◆ WORK REQUEST
On how many lines of the data below does the word "computer" appear? Reply with the number only.

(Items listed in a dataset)
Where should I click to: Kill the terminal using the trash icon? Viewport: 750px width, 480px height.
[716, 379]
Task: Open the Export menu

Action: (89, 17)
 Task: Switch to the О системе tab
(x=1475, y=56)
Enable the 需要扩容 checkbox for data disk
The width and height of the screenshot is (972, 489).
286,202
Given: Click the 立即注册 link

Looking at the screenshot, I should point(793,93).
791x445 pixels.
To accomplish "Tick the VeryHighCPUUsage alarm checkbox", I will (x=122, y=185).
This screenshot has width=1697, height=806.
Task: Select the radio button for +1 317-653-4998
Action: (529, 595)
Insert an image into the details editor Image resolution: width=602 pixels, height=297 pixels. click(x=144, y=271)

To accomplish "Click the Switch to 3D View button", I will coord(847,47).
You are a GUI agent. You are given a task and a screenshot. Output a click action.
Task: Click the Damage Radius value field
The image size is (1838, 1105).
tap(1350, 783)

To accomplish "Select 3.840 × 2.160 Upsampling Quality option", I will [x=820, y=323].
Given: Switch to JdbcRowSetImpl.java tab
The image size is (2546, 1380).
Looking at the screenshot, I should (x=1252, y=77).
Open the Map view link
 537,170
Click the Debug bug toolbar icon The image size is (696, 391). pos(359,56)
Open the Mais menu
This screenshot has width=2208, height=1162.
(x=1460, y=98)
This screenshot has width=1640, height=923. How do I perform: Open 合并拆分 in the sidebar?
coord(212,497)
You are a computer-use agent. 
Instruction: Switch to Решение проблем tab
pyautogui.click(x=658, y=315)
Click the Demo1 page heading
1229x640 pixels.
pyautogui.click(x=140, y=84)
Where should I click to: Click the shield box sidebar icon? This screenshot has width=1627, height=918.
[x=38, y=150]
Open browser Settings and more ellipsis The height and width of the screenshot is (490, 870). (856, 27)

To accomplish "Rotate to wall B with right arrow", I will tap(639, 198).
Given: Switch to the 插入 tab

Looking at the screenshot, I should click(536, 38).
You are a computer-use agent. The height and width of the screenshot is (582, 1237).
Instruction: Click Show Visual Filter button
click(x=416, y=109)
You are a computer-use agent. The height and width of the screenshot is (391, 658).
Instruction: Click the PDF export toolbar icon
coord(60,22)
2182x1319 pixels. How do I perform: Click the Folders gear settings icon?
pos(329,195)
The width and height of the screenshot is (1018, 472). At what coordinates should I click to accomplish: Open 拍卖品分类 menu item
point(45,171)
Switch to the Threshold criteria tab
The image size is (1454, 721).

◆ SOLUTION TO THIS PROBLEM
3